Ciliegie preziose come oro: ecco perché possono arrivare a costare fino a 20 euro al chilo

I produttori di ciliegie si trovano a fronteggiare altissimi costi di coltivazione e raccolta

Le ciliegie, un tempo protagoniste delle tavole italiane in primavera, sono ora un lusso per pochi. I prezzi elevati stanno scoraggiando i consumatori e creando discontinuità nelle forniture, impedendo alla stagione di decollare. Nonostante la campagna cerasicola sia in corso, è difficile notarne la presenza sugli scaffali di fruttivendoli e supermercati.

La crisi della produzione di ciliegie in Puglia

La Puglia, la regione italiana più vocata alla produzione di ciliegie, sta affrontando una delle crisi più gravi del settore. Massimiliano Del Core, presidente di Confagricoltura Bari-Bat, spiega che eventi climatici avversi, come gelate notturne, piogge durante la fioritura e venti forti, hanno drasticamente ridotto la produzione nelle aree storicamente più produttive. Questo ha portato la produzione al di sotto della soglia minima per la sostenibilità economica degli agricoltori.

Impatto sui prezzi e sul consumo

I produttori delle province di Bari e Bat, che rappresentano il 30% della produzione nazionale con oltre 16mila ettari coltivati, stanno affrontando costi di coltivazione e raccolta insostenibili. Le rese produttive sono talmente basse, in alcuni casi sotto i 5 quintali per ettaro, che raccogliere diventa anti-economico.
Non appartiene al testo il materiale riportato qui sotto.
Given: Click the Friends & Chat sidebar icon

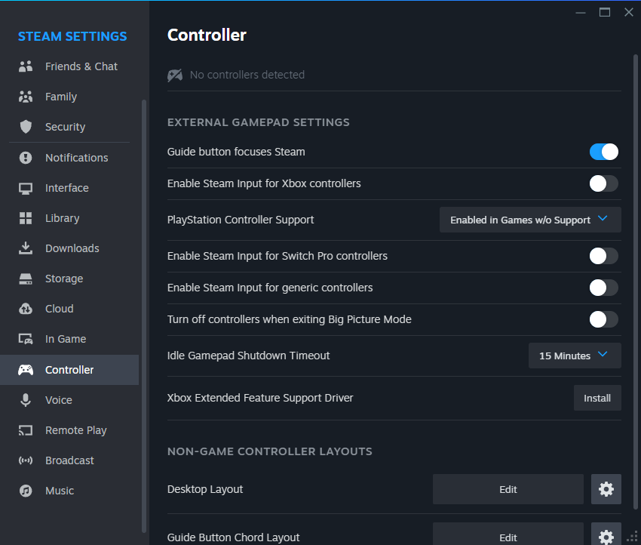Looking at the screenshot, I should click(26, 66).
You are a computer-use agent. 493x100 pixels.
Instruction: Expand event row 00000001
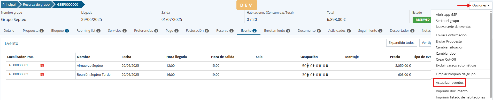pyautogui.click(x=10, y=65)
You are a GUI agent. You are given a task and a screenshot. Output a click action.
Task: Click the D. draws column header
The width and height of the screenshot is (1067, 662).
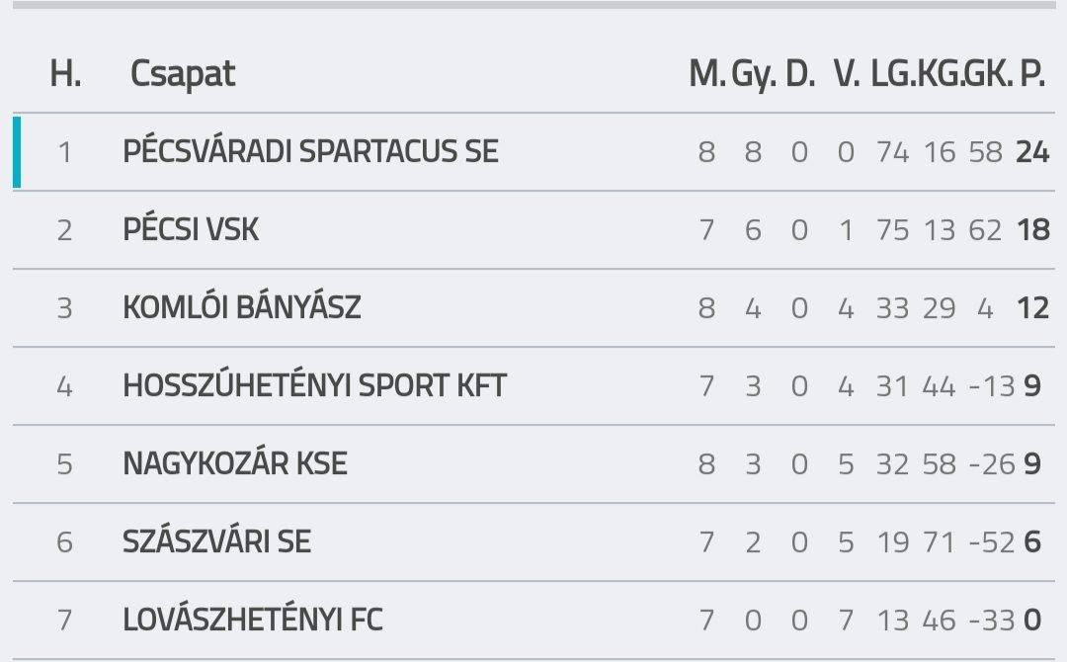[x=800, y=73]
Questo ha fatto impennare i prezzi, frenando il consumo nelle grandi città e all’estero, con picchi di 20 euro al chilo a Milano e una media tra i 10 e i 15 euro.

Reazione del comparto cerasicolo

Nonostante le difficoltà, il settore non si arrende. Il 29 maggio è stata presentata al Senato l’annuale Sagra della Ciliegia dei territori di Turi e Conversano, che si terrà regolarmente. Il destino della cerasicoltura pugliese è cruciale per le comunità locali. Del Core sottolinea che la situazione attuale non permette alle oltre 7mila aziende agricole di ciliegie di sopravvivere senza una reazione dell’intera filiera, che deve puntare sull’aggregazione e sugli investimenti in innovazione varietale e nuovi impianti.

Innovazione e ricerca come chiave di volta

La ricerca è fondamentale per il futuro del settore. La qualità e la riconoscibilità della ciliegia Ferrovia devono essere affiancate da nuove varietà che possano esprimere il loro potenziale. L’innovazione è la chiave per superare le sfide attuali e garantire un futuro sostenibile alla cerasicoltura pugliese.